Theirs is a justified addiction, a public need. They might arrange it in some different words, dress it up in different clothes. We want to stay fit. In order to do that, we must move certain muscles in certain ways. We both do this. All of us. For them, it is in going to a special place of worship several times a week. They take their vestments. They carefully arrangement the elements. They enact the ritual. All is good. The itch is gone. But writer’s don’t have that.

It is a very lonely thing to write. You must conjure a world into being with your words, with your thoughts. You must bring your friends to your mind, your imaginary friends. What were you up to today? You ask. They might answer. They may not. Sometimes you have to wangle them, tie them down and torture them to tell you. What happened next!? Tell me and I might let you go. They will tell you their tale and the writer will try out some ways to express it, to tell everyone else what these people told him or her. This is done alone. And most often in secret.

It’s hard to tell who a writer is, who might be sitting alone right now, as I type this, without anyone else around. Maybe there are people though. Maybe it is a crowded place. But the writer is alone. Alone with their thoughts and in their craft. Alone with the world of The Imagined, hanging out with the Might-Be Good Ideas and the Probably Bad Ideas. It can be very crowded in the writer’s mind. Lots of voices and demands. They must shuffle around in the party and find the ones worth listening to and those to ignore.

I think I just found a way to mark a writer from other people, from normal people. Writers will be the ones making up the worlds, who are using their hands, fingers, metacarpals, carpels and digits to produce content. They that induce the potential bubbles of possibilities that lurk around the places. Those ideas that are just waiting to be taken, formed and released as stories. Writers collect such things, molding them into ordinary and the bizarre. Taking the Maybes and making them Existing Things. But to do that, they need skills, they need to feed the beast that does the digestion of the free-floating ideas.

To do this, you must scratch. The itch is just the beast, this bug, that is crawling on the skin. You must deal with it or it will deal with you. You must occasionally do what needs to be done. You must write. You must take the fingers and press the keys. You must take the pen and write the words. You must feed this creature in regular intervals. You must, put another way, exercise it. The mind craves the experience, it must be given what it wants. To tie down the imaginary, practice must happen.

So, I can understand the need to go to the same place, to do the same things. They call it exercise. They keep their muscles toned, their bodies in shape. Repetitions and laps. The same actions over and over. I do the same thing. I put the words down. Then add more words. I keep adding them until I hope I have what I need when I need it. I hope for the end of the work and the number of words that I have asked for from the friends, that I have stolen from around me. I keep pushing and pushing. The weight of the load is no lighter until it is done and the deed is over, the action completed.

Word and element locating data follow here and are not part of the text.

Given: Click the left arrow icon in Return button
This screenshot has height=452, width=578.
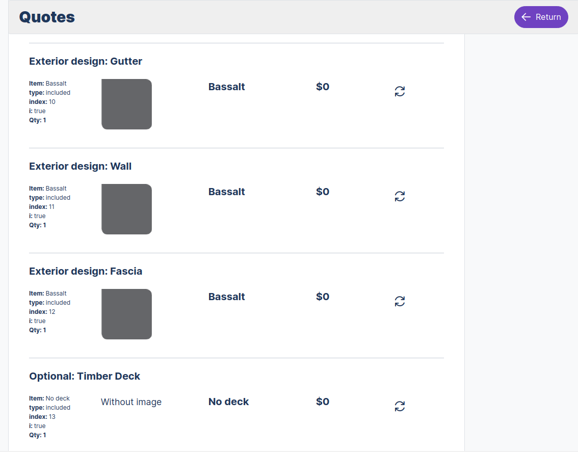Looking at the screenshot, I should pos(526,17).
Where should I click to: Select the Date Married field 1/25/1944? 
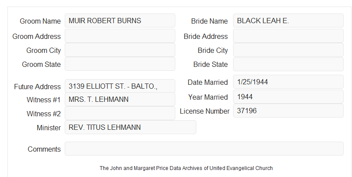click(288, 82)
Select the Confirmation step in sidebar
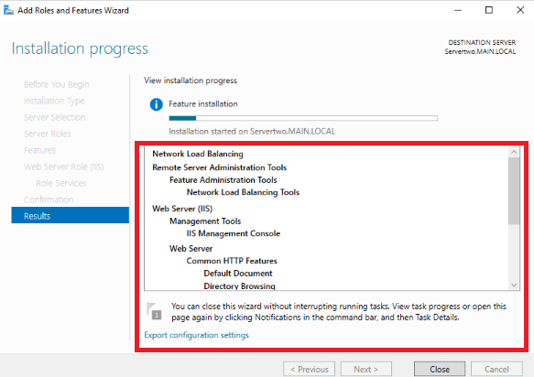 [x=49, y=199]
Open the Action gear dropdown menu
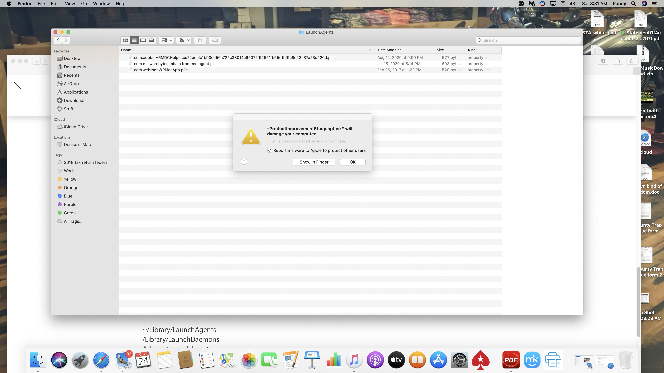 click(x=184, y=40)
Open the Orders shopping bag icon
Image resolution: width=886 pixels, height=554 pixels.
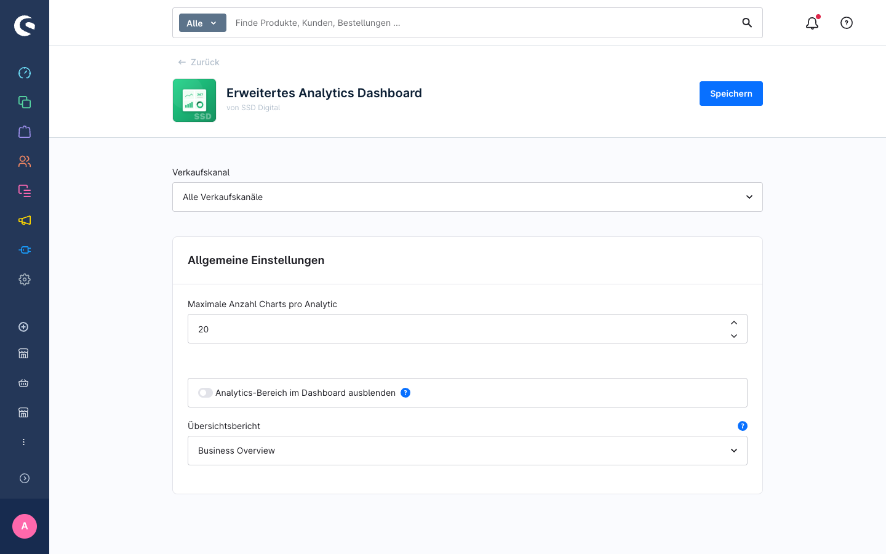coord(25,132)
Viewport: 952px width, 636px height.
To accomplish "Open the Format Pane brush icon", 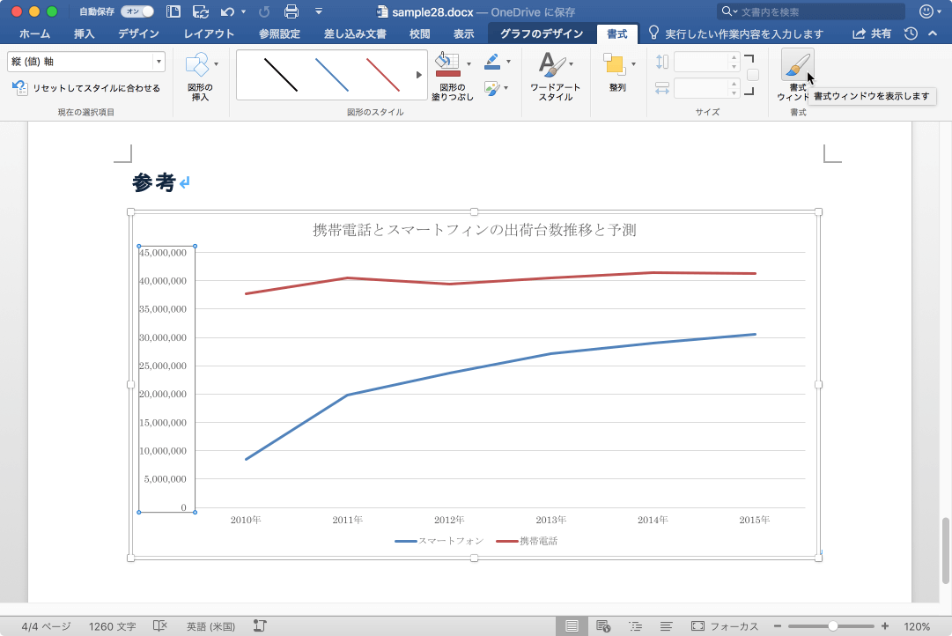I will point(797,65).
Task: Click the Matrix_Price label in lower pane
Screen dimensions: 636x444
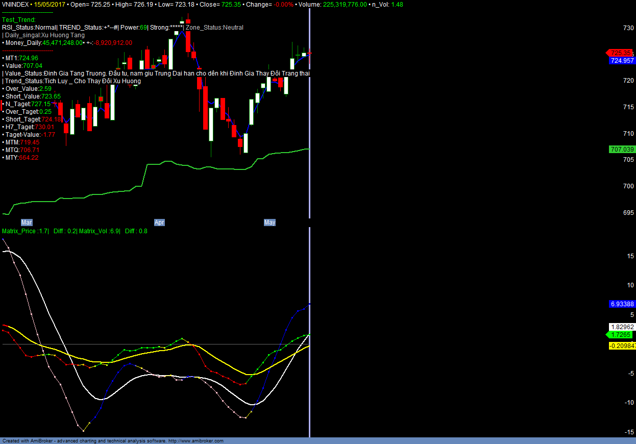Action: (19, 231)
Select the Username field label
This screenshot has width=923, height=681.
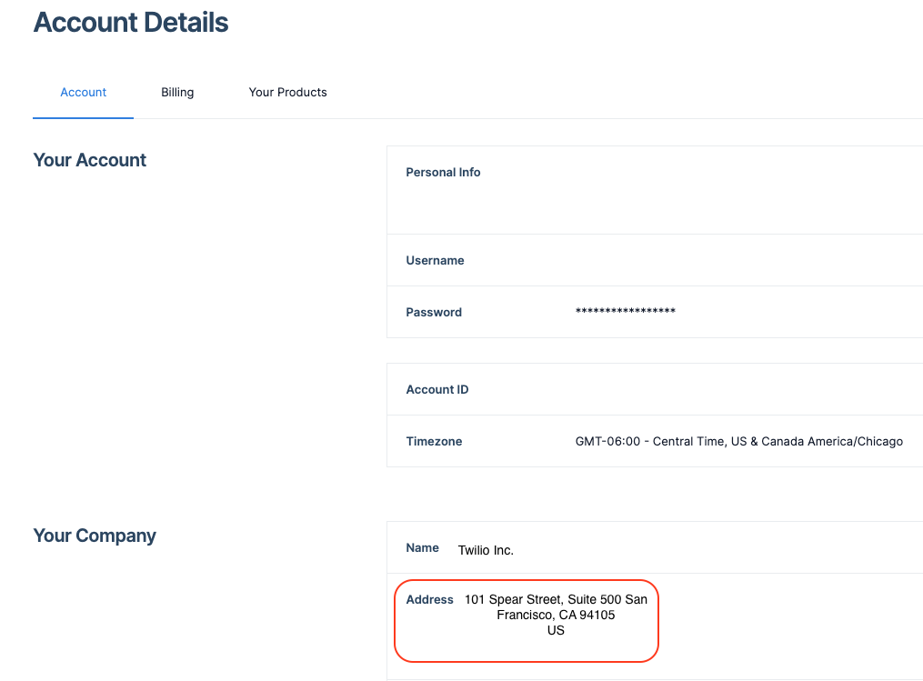435,261

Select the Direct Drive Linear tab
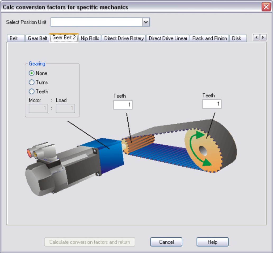(168, 38)
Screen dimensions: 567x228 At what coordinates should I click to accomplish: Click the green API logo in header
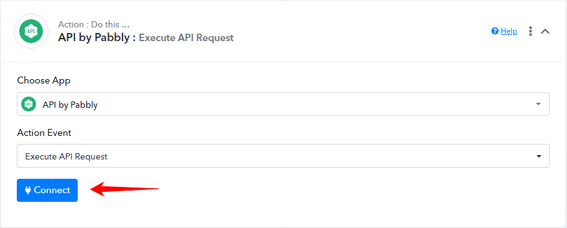point(31,31)
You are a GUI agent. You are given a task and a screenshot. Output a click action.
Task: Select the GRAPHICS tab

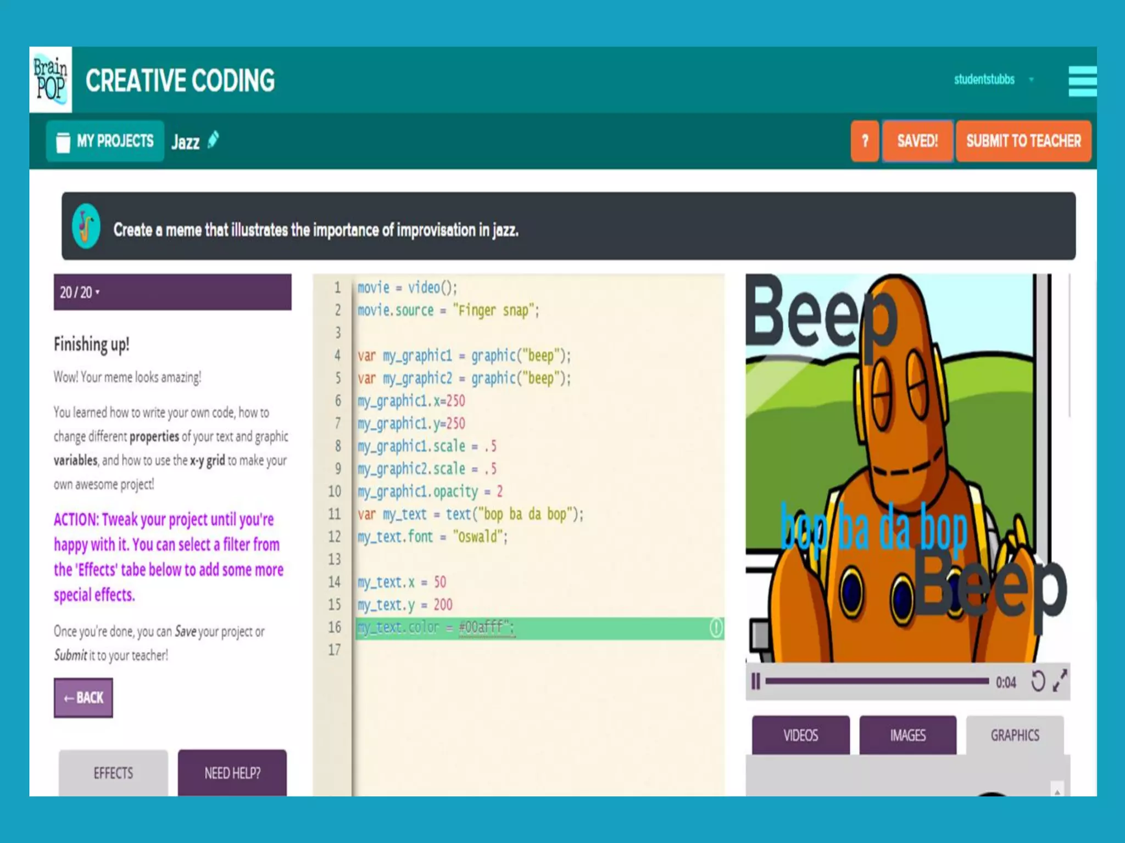click(x=1015, y=735)
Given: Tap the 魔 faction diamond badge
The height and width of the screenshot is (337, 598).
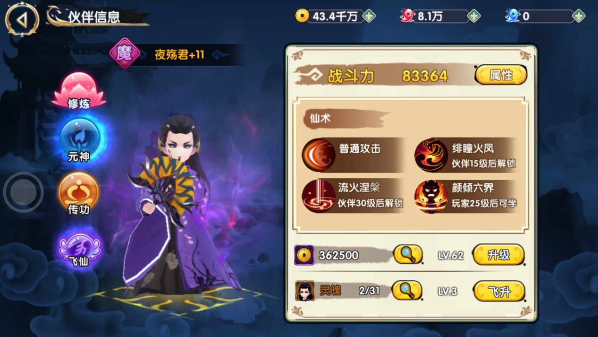Looking at the screenshot, I should click(125, 53).
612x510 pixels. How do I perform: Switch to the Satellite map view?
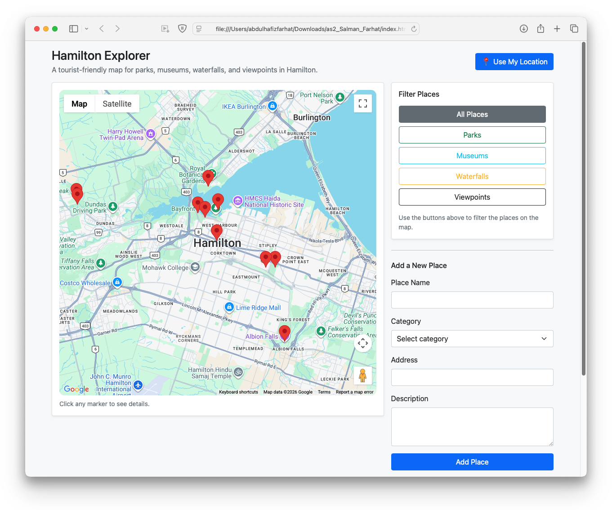tap(117, 103)
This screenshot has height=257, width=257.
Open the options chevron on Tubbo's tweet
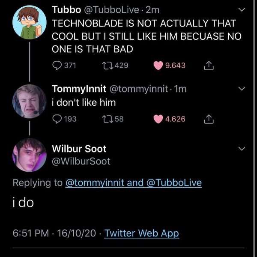tap(242, 9)
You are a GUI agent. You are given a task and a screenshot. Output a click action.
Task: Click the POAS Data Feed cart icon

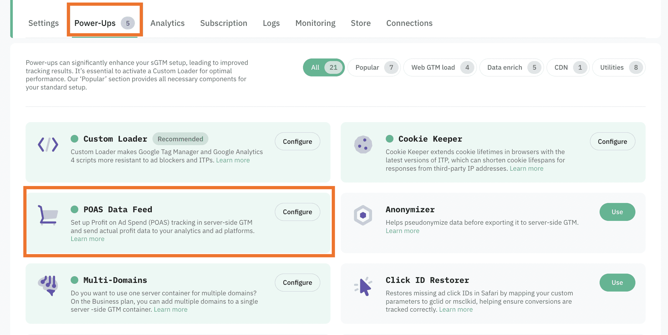[48, 215]
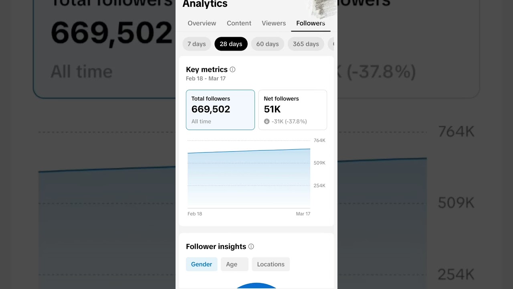Show the Gender follower insights
This screenshot has width=513, height=289.
(202, 264)
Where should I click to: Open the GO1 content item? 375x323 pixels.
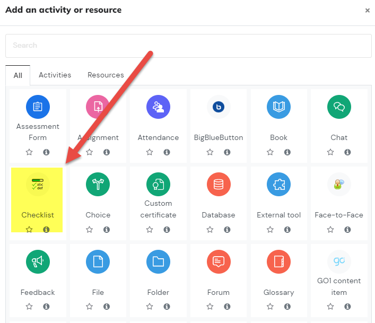(339, 262)
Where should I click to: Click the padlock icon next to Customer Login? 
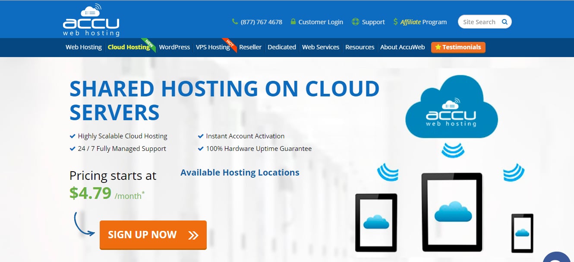[x=294, y=21]
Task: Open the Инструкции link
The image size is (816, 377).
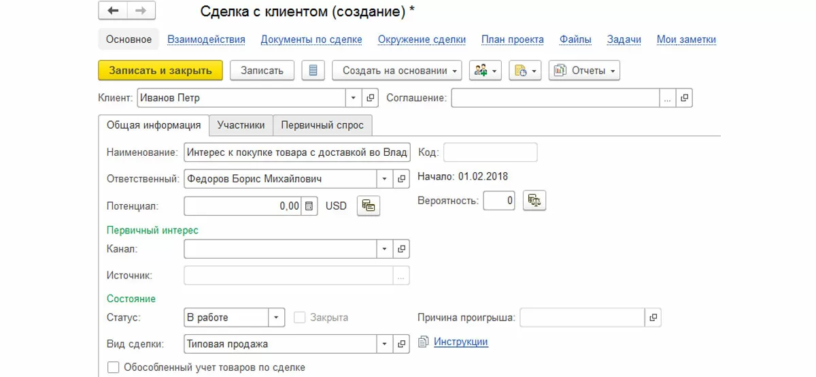Action: [x=460, y=342]
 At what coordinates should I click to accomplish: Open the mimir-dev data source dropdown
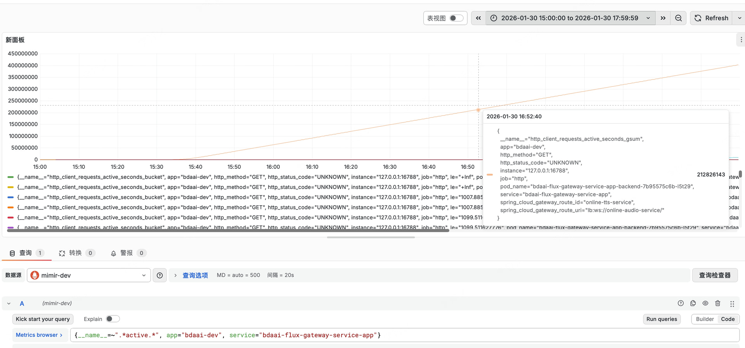click(x=89, y=275)

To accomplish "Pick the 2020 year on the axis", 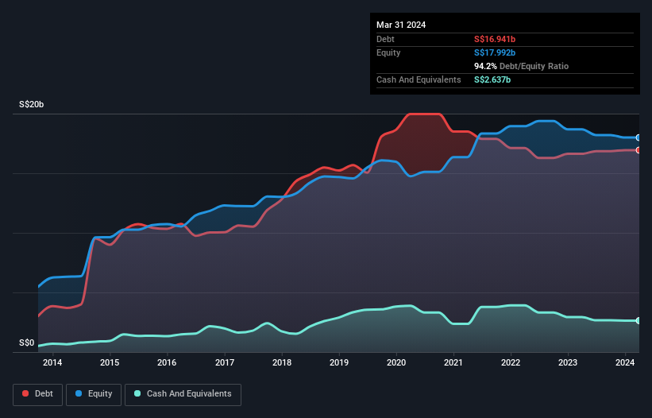I will point(396,363).
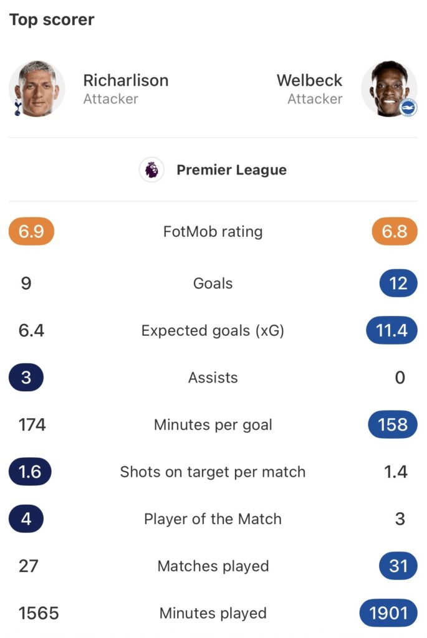
Task: Tap the FotMob rating row label
Action: 213,232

You can tell who the writers are. They are haunted by the deadlines and the worry. Will I make the word count? Will I make the daily count, the monthly count or the yearly count? Looking at their works, they ask: Can I add just a little bit more? Maybe at the end. Just sneak in some rambling bits that do not really connect but will push up the word count. I could probably do that. Then sometimes they do. They add and revise. They check the grammar when they need to and ignore it when it doesn’t really matter.

There must be a point where a writer is just a writer. Some mastery of the craft is needed, sure. I won’t argue that. But the writer is someone who writes, in little and in large amounts. The larger amounts marks someone driven by something, some need. Some itch. The word counts are the same and they strive to fill in what they need. The writer just knows that they are a writer. After all, why bother putting down words, in trying to scratch an itch unless the need is there? Huh.